SUAS TAREFAS>
**1)** Resuma em duas frases o texto sobre a epidemia de microcefalia e a situação dos laboratórios públicos.
**2)** Prossiga o texto sobre a epidemia de microcefalia e os laboratórios públicos a partir do ponto em que ele termina.

TEXTO EXIBIDO>
————

A epidemia de microcefalia que atinge a região Nordeste está expondo para o mundo mais uma faceta vergonhosa do país: a penúria dos nossos laboratórios públicos. 

 

Pesquisadores do CDC (Centro de Controle de Doenças) que estiveram no Brasil para colaborar as investigações elogiaram as equipes técnicas, mas disseram estar "com pena" com as condições dos laboratórios dos Estados.

 
Até falta de reagentes (substâncias usadas para provocar as reações químicas necessárias para as análises) os laboratórios enfrentam. Funcionários chegam a fazer vaquinha para continuar com as pesquisas. E o problema não é só no Nordeste. Pesquisadores do Instituto Adolfo Lutz, de São Paulo, também relataram situação parecida meses atrás.
 
Não sei se isso explica essa demora (ou parte dela) para o desenvolvimento de kits de diagnóstico para o zika no sistema público. A rede privada saiu na frente. O laboratório Hermes Pardini já oferece o teste para o vírus zika, a R$ 500. O Fleury deve começar a oferecer o exame em até dez dias. O preço ainda não foi definido, mas deve ficar em torno de R$ 300.
 
Na rede pública, o Adolfo Lutz está desenvolvendo o teste que, segundo a Secretaria de Estado da Saúde, estará pronto "nas próximas semanas". Enquanto isso, resta o diagnóstico clínico, por meio dos sintomas, o que é impreciso dado que os três vírus que circulam no país (dengue, zika e chikungunya) têm sintomas iniciais muito parecidos. Até agora, os poucos testes feitos foram pelo método RT-PCR, que busca identificar o material genético do vírus no sangue ou em outros tecidos do doente. Mas é caro, demorado e restrito a situações muito específicas.
 
Ainda há muitas pontas soltas nessa associação entre o vírus zika e os casos de microcefalia. Não há dúvida de que a relação é muito forte, mas falta muita coisa para que a relação de causa e efeito seja de fato estabelecida.

————

CONJUNTO DE DADOS>
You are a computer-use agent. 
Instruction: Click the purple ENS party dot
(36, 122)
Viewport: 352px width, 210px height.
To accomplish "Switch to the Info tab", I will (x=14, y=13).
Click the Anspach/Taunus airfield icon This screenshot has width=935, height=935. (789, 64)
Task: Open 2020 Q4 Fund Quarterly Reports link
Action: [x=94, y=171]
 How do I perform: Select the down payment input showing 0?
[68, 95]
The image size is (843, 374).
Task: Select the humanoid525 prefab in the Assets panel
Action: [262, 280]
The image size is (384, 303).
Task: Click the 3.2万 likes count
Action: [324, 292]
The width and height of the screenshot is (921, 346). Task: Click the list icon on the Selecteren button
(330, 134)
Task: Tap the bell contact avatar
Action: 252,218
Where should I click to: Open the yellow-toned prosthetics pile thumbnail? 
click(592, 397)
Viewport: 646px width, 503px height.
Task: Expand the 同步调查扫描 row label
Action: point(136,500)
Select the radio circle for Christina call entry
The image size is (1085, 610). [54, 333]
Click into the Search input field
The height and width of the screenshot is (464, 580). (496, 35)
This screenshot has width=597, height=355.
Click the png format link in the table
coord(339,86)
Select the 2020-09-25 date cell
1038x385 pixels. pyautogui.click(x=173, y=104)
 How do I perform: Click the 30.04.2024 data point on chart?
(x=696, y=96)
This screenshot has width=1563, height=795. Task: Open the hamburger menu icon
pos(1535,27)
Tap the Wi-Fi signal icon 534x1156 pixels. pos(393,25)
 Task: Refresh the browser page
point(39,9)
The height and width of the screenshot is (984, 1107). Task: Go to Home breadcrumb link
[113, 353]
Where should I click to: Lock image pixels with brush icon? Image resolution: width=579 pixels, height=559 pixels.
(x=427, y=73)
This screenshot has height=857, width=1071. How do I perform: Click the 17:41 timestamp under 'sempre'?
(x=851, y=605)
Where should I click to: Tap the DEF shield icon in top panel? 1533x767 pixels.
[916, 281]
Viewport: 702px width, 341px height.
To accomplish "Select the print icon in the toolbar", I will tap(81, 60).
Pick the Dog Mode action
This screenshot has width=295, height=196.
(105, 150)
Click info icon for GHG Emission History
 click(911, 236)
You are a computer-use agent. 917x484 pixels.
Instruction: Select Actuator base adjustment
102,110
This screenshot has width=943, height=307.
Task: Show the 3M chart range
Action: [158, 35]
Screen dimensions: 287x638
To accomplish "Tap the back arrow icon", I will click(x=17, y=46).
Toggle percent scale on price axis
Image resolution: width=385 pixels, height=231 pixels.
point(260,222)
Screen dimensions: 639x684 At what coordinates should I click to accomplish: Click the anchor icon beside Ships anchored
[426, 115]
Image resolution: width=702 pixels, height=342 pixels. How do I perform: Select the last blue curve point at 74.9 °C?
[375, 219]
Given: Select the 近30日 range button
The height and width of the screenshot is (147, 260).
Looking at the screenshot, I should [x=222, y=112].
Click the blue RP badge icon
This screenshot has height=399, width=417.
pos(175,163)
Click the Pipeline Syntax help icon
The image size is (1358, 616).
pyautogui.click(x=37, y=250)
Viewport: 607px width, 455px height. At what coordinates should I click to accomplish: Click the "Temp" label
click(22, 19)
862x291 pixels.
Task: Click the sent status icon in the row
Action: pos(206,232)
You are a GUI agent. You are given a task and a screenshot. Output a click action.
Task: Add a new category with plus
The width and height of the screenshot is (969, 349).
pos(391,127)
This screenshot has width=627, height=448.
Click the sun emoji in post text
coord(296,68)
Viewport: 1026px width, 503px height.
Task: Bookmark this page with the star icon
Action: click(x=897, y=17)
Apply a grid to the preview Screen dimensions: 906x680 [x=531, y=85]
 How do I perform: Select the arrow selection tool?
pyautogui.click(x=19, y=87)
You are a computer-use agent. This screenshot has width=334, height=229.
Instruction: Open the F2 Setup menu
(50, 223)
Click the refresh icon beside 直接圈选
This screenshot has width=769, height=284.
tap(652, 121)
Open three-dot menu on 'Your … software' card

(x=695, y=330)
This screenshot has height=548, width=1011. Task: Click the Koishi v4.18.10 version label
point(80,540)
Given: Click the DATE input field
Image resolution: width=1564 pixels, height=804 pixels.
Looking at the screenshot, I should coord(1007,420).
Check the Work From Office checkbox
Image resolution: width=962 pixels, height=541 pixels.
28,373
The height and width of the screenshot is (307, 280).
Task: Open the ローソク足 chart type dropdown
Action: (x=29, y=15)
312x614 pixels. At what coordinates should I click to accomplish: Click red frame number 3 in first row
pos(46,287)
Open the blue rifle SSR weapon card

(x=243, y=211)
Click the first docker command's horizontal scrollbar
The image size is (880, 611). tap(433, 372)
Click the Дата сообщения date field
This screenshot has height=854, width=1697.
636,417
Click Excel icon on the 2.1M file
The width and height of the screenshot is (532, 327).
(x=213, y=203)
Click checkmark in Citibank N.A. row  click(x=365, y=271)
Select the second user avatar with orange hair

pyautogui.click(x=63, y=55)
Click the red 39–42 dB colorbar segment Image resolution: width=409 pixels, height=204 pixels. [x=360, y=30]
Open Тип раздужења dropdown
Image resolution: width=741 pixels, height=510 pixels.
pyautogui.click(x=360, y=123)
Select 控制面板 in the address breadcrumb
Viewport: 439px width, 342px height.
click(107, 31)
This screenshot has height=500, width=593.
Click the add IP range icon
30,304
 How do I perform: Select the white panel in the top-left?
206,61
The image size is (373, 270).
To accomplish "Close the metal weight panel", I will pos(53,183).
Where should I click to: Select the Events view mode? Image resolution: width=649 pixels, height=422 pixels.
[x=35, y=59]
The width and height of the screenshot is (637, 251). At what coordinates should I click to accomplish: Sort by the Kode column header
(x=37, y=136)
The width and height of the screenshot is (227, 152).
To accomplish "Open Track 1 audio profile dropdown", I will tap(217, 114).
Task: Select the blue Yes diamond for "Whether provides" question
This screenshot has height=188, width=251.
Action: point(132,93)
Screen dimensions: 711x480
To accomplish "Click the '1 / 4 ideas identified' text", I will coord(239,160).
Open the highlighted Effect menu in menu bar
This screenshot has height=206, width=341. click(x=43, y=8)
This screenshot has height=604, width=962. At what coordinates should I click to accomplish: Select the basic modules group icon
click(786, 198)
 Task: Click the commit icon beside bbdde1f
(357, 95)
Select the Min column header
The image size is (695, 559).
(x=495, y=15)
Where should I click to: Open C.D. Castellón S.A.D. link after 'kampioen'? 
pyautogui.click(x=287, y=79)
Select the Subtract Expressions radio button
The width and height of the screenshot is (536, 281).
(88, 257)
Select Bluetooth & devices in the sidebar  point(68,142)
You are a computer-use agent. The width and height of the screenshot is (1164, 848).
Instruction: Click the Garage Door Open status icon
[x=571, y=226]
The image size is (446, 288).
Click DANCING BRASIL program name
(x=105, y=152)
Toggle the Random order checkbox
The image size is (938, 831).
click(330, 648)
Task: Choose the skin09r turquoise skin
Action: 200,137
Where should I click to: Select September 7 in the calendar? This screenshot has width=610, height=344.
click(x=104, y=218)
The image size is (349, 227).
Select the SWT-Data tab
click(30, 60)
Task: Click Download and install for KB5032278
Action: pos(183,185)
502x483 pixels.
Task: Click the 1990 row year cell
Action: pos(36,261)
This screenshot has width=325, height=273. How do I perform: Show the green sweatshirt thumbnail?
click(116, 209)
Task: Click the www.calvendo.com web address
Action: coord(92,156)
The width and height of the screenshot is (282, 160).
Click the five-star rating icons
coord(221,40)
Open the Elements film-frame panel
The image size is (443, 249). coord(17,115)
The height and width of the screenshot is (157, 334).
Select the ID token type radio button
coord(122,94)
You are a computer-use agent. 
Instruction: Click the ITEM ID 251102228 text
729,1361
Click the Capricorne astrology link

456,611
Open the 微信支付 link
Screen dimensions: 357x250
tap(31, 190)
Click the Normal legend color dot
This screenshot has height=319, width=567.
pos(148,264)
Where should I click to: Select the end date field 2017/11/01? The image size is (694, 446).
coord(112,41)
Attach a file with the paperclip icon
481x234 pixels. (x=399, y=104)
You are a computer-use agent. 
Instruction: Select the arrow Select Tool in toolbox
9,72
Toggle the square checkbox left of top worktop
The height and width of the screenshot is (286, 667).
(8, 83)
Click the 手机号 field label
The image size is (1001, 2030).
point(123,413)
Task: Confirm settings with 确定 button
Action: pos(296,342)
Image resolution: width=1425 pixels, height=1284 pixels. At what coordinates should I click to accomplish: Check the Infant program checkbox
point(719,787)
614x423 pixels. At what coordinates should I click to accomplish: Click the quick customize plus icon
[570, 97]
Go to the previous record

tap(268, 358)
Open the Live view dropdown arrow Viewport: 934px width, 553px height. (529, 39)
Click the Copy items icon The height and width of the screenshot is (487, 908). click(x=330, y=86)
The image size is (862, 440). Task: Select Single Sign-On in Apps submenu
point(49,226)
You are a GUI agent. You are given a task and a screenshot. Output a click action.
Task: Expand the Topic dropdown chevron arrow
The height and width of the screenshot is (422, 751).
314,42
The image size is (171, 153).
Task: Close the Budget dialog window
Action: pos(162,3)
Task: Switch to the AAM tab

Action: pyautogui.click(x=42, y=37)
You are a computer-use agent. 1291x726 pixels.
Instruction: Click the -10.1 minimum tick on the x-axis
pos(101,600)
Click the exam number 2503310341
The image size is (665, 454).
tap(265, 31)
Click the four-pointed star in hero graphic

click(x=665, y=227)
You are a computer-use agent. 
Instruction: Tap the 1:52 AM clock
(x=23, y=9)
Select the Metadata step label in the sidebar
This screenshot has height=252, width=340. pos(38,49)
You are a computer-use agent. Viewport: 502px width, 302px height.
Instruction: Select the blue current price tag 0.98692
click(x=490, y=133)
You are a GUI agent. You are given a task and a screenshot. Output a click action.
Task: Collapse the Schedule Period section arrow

————

RESPOSTAS POR TAREFA>
**1)** A epidemia de microcefalia no Nordeste expõe a penúria dos laboratórios públicos, que enfrentam até falta de reagentes, condições lamentadas por pesquisadores do CDC e relatadas também no Instituto Adolfo Lutz. Enquanto a rede privada já oferece ou deve oferecer em breve o teste para o zika, a rede pública ainda desenvolve o seu e depende do diagnóstico clínico, impreciso, ou do RT-PCR, caro e demorado.

**2)**
Não sabemos, por exemplo, qual o percentual de grávidas infectadas pelo vírus e, dessas, qual a taxa de bebês que vão apresentar microcefalia. Como diz o médico Luis Correia, especialista em evidência científica, há muitas coisas no mundo que coexistem e nem por isso fazem algum sentido. Veja aqui algumas dessas correlações absurdas aqui.
 
Sabemos que também que há muito viés de notificação. Agora que o foco é a microcefalia, é óbvio que haverá mais notificações de casos. É bom lembrar que só no mês passado a má-formação passou a ser de notificação compulsória. E até o momento o vírus foi encontrado em apenas três dos 1.248 casos investigados.
 
Em se tratando de ciência, é muito pouco. Não temos ainda nem o básico para estabelecer essa relação de verdade, que seria um grupo com microcefalia ter maior prevalência do vírus no líquido amniótico do que outro grupo sem microcefalia. Mas falar sobre rigor científico num momento de histeria coletiva como esse parece coisa de maluco.
 
Faz total sentido a mobilização em torno do aumento de casos de microcefalia. É uma situação inédita e muito grave. Mas comprovar de fato essa relação do zika com os casos de má-formação precisa estar entre as prioridades máximas, ao lado das ações de combate ao mosquito Aedes aegypti e do diagnóstico e assistência multidisciplinar aos bebês com microcefalia.